Architected continuum mixed ionic and electronic conducting alloy negative electrode for fast-charging all-solid-state lithium batteries

All-solid-state lithium batteries for electric vehicles require high specific power, challenged in thick negative electrodes by fragile conducting networks during volume changes and dendrite growth at high currents. We propose an In_0.38Sn_0.33Bi_0.29 ternary alloy negative electrode creating a mixed ionic-electronic conducting continuum that overcomes these limitations. The stepwise formation of multiple phases with sufficient mechanical robustness during Li-alloying effectively stabilizes the ionic and electronic conducting percolation by relieving stress concentration and minimizing crack propagation.
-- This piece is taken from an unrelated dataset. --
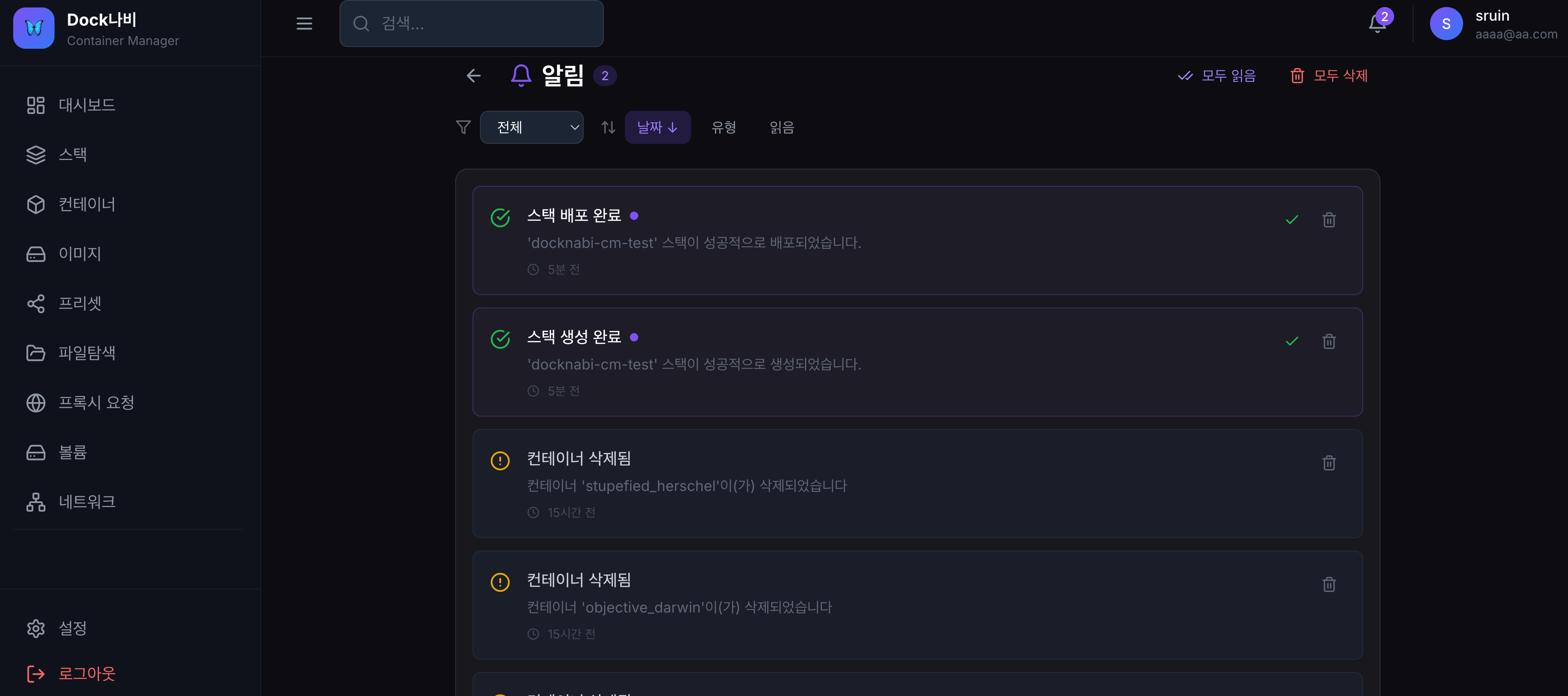This screenshot has width=1568, height=696.
Task: Open 설정 from the sidebar
Action: click(72, 628)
The unique reversibility of the multiple phase changes during lithiation/delithiation ensures stable cycling performance. The In_0.38Sn_0.33Bi_0.29 negative electrode exhibits a high capacity of ~ 724 mAh g^-1 and a critical current density of 150 mA cm^-2 at 5.0 mAh cm^-2. The In_0.38Sn_0.33Bi_0.29 | |LiCoO₂ full cell with industry-level mass loading (6.49 mAh cm^-2) can retain 87.5% capacity over 1300 cycles at 4.0 C, delivering a jellyroll specific energy of 203.1 Wh kg^-1 and 670.6 Wh L^-1 at 5.0 C. The fast-charging capability is further validated by large-format pouch cells. The design principles can be extended to other negative electrode designs for solid-state batteries.